I sepolcri di Bossi Alessandro del 34º fanteria, Bossi Antonio del 225º, Bossi Carlo del 49º e Bossi Gualtiero del 13º bersaglieri sono in ordine. Niente crepe. L’Umberto, qualora fosse in pena per quei suoi omonimi morti per l’Italia e sepolti a Redipuglia, stia sereno. Dopo la denuncia su il Piccolo della scoperta che una parte del grandioso sacrario si stava sgretolando e che tra le lastre si erano aperte feritoie attraverso le quali si vedevano le costole e una tibia di Luigi Fiori, la scatola cranica di Luigi Campurra, il teschio di Antonio dal Bò, una mano pietosa ha già passato sulle fessure una cazzuola col cemento. Per un restauro più serio, si vedrà… Altri soldi, oggi, non ce n’erano. Neppure per tenere in ordine quello che dal 1938 è il più imponente monumento funebre dedicato dal paese a quanti persero la vita in nome suo.

Ma è tutta l’area a essere esposta a una malinconica decadenza. A partire dal suo capoluogo. Scriveva mezzo secolo fa in Italia sotto inchiesta Gianfranco Piazzesi che Gorizia subisce «il flusso e il riflusso della marea del sentimento nazionale». Niente vie di mezzo: «è il suo destino passare da uno stato convulso al letargo, di essere o troppo al centro o troppo ai margini, o troppo “dentro” o troppo “fuori”, senza mai diventare una città come le altre: né “sacra” ma nemmeno negletta, né ricca né depressa, solo una cittadina di provincia, con i suoi 40.000 abitanti intenti, come Dio comanda, ad aumentare di numero e in benessere».

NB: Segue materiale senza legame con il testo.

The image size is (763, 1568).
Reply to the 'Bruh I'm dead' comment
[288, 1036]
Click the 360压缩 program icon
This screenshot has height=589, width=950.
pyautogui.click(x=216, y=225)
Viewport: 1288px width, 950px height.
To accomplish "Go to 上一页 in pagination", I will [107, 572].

Di numero mica tanto: quella che fu capitale della grande contea di Gorizia che nel momento della sua massima espansione comprendeva quasi tutto il Friuli orientale, una parte dell'Istria e del Tirolo e pezzi della Carinzia e della Stiria e poi la sede dell’Arcidiocesi «erede» della potenza di Aquileia estesa da Cortina d’Ampezzo fino ai confini con l’Ungheria, ha oggi 35.000 abitanti. E dopo essere stata sorpassata, sia pure grazie agli immigrati, da Monfalcone, sta ormai per essere raggiunta dalla «cugina» slava, Nova Gorica nata nel 1947 sui terreni paludosi della periferia. Quanto al benessere, la caduta dei confini che la schiacciavano contro l’Est comunista ha paradossalmente aggravato la sua marginalità. E acuito la sua crisi.

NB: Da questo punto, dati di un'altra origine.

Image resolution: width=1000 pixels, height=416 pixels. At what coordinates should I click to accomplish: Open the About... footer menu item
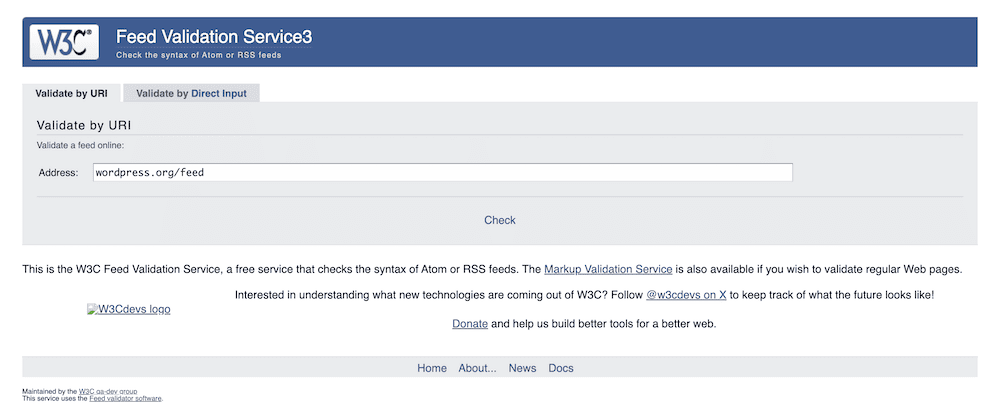point(477,368)
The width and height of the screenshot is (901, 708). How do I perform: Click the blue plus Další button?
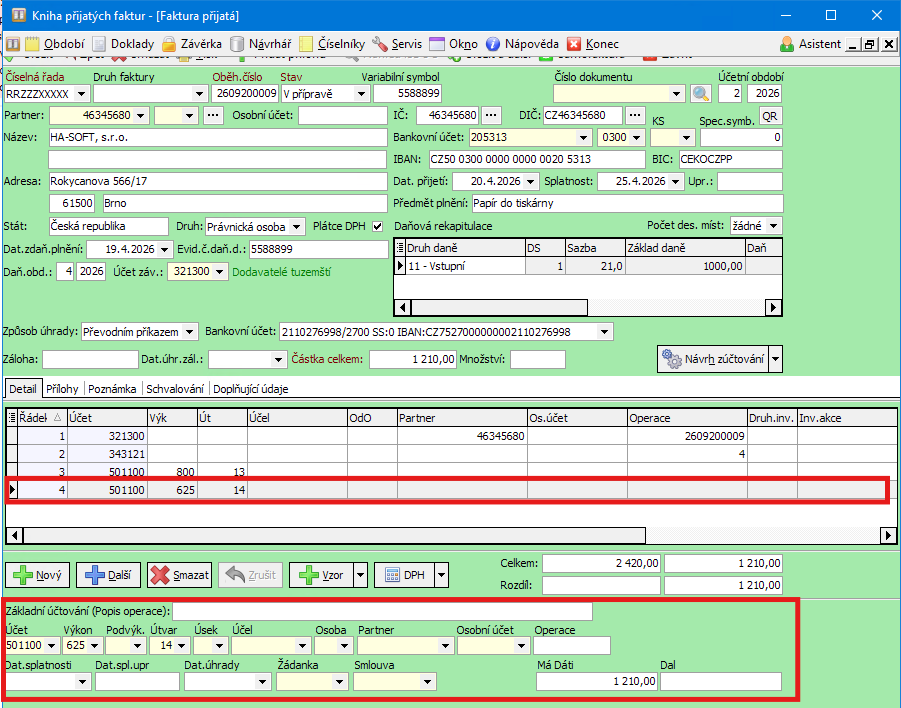[108, 575]
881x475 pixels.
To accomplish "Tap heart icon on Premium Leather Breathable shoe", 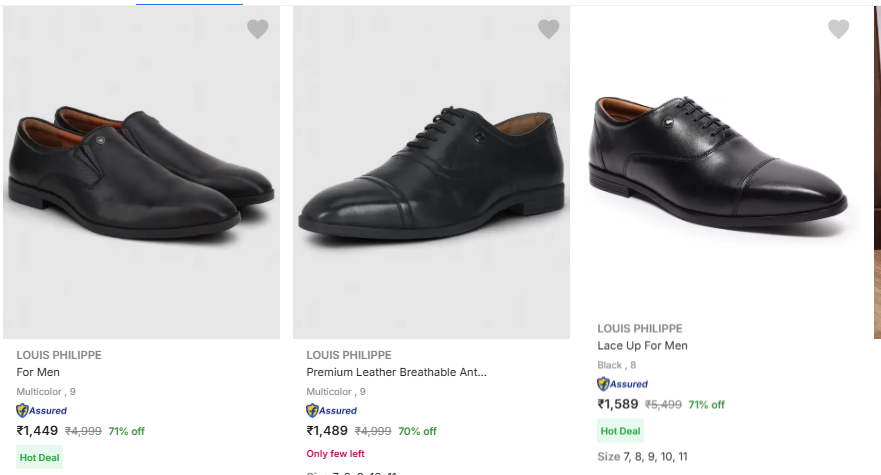I will [x=548, y=30].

Era una volta, scrive Piazzesi, la «città più meridionale dell’impero asburgico». La Taormina dei viennesi. Poi diventò, in seguito alle undici sanguinosissime battaglie dell’Isonzo, «l’estremo confine settentrionale di un paese che si estendeva per mille chilometri più a sud. Il suo clima divenne di colpo rigido ingrato, le sue verdure e le sue ciliegie ora maturavano in ritardo». Per diventare infine il simbolo stesso, con quella enorme Stella Rossa sul tetto della vecchia stazione ferroviaria rimasta al di là della frontiera, in Jugoslavia, del confine tra oriente e occidente.

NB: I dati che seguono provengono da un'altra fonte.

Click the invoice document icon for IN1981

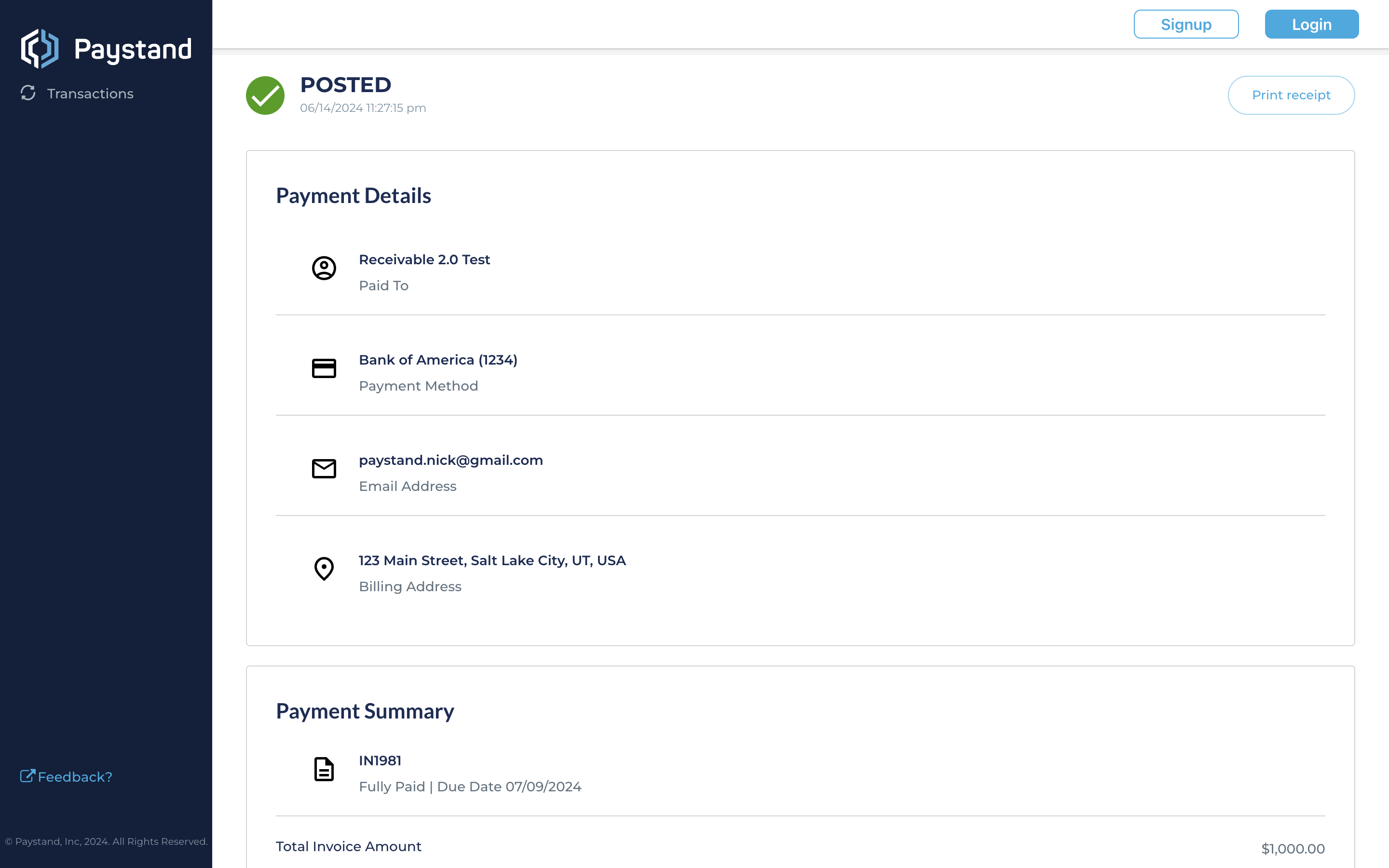(324, 769)
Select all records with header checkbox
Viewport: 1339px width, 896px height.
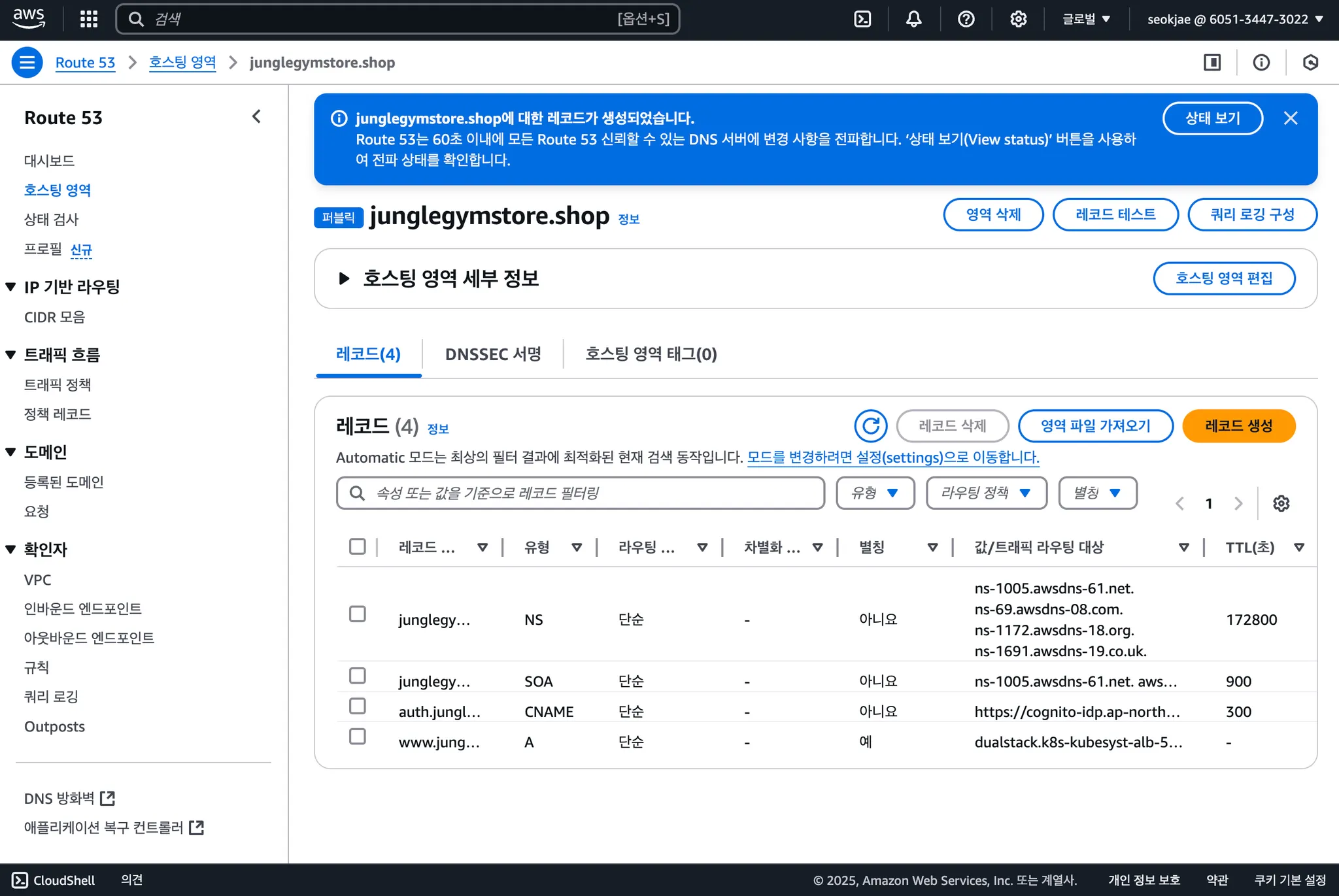[x=357, y=546]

Certo, è cambiato tutto. Quella Stella Rossa incombente è oggi esposta nel piccolo ma interessante museo allestito dentro la stazione insieme con i «prepustnica» (i lasciapassare), le divise dei «graniciari» (le guardie che sorvegliavano il confine cittadino pronti a sparare su chi non si fermava all’alt), le foto ingiallite dei soldati inglesi con in mano i secchi di calce il giorno in cui, nel 1947, tracciarono i confini tra il centro di Gorizia la sua periferia orientale, tra l’Italia e la Jugoslavia, tra l’Occidente e il comunismo, con criteri che nessuno ha mai capito. Men che meno quel contadino di una celeberrima immagine che vide la Cortina di ferro attraversargli l’aia tra la casa e la stalla, proprio sotto la pancia di una vacca ignara di geopolitica almeno quanto le autorità alleate.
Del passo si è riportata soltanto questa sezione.